RAISE: Confronting glacier outburst flood hazards to improve glacial flood forecasts across northwest North America

$9.9M USD

Funder National Science Foundation (US)
Recipient Organization University of Alaska Southeast Juneau Campus
Country United States
Start Date Jan 01, 2025
End Date Dec 31, 2029
Duration 1,825 days
Number of Grantees 4
Roles Principal Investigator; Co-Principal Investigator
Data Source National Science Foundation (US)
Grant ID 2438778
Grant Description

The Áak’w T’áak Glacier (Mendenhall Glacier) poses an annual flood hazard to Juneau, Alaska, due to glacier outburst floods. This research will develop and apply computer models to assess outburst flood hazards across northwest North America by studying in detail the Áak’w T’áak Glacier. Resulting floods can inundate nearby towns and infrastructure in a matter of hours causing major landscape and socioenomic impacts.

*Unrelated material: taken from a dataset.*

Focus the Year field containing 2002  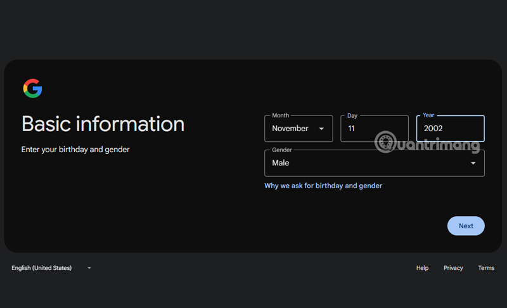pyautogui.click(x=450, y=129)
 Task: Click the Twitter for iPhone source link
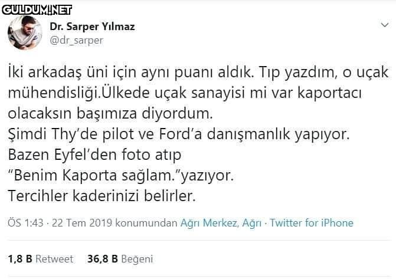coord(312,223)
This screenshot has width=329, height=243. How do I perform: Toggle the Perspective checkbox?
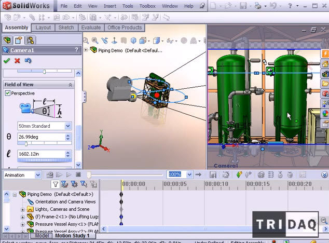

These hazards originate when glacier movements form dammed ice-free basins, which are common in glacier-covered landscapes. Water that flows into an ice-dammed basin is initially unable to drain, causing the water to pool into large reservoirs. After a basin fills, the water bores a hole underneath the glacier.

Once a basin begins to drain, runaway processes cause the basin to drain rapidly over the next few days. This rapid drainage is referred to as a glacier outburst flood. The results from this study will be used to create a large-scale flood hazard model that will be used to improve glacial flood forecasts across northwest North America.

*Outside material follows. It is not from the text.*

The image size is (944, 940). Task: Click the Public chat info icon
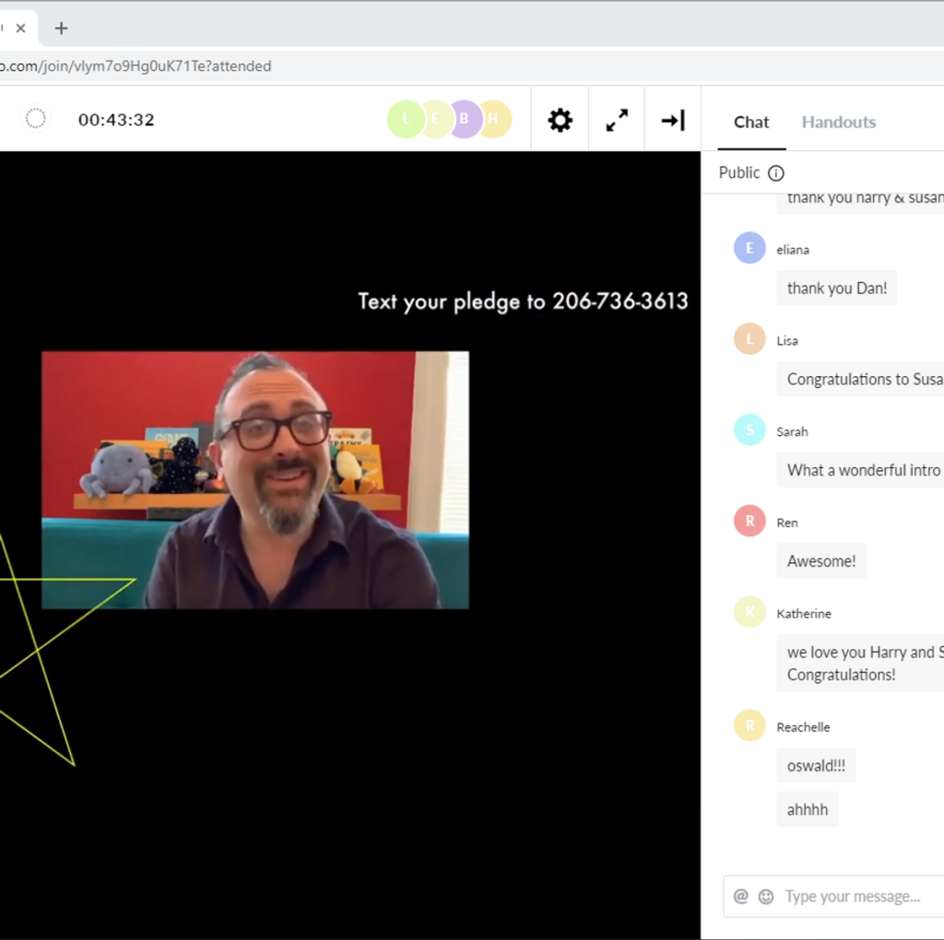(x=776, y=173)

The study will create a detailed assessment of current and future outburst flood hazards using the Áak’w T’áak Glacier. Researchers will use field and remote sensing data to inform physically based models of glacier evolution and outburst floods. Previous research quantified past and future changes in glacier volume and investigated the physics of ice-dammed glacier outburst floods.

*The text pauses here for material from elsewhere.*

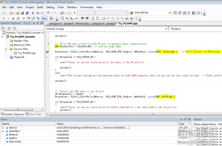Click the Step Into icon
The height and width of the screenshot is (146, 222).
click(28, 18)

But physically based models are needed to identify and quantify how ice-dammed outburst flood hazards will change in the future. Glacier flow models will quantify changes in the storage capacity of flood-producing ice marginal basins during glacier retreat. Results will then be used to model outburst floods and evaluate how flood magnitudes will change over time.

The focused effort on the Áak’w T’áak Glacier will then be used to tune and test the sensitivity of a large-scale model for identifying the location of future outburst flood hazards across northwest North America. The glaciers deemed most prone to destructive outburst floods will be assessed using the resulting model framework. Close collaboration with federal and state agency partners and stakeholders will ensure resulting tools will be useful for forecasting floods, assessing emerging outburst flood hazards, and communicating information about outburst flood hazards to communities.

This project is jointly funded by the Division of Research, Innovation, Synergies, and Education in the Directorate for Geosciences, and the Office of Advanced Cyberinfrastructure through the National Discovery Cloud for Climate initiative.

This award reflects NSF's statutory mission and has been deemed worthy of support through evaluation using the Foundation's intellectual merit and broader impacts review criteria.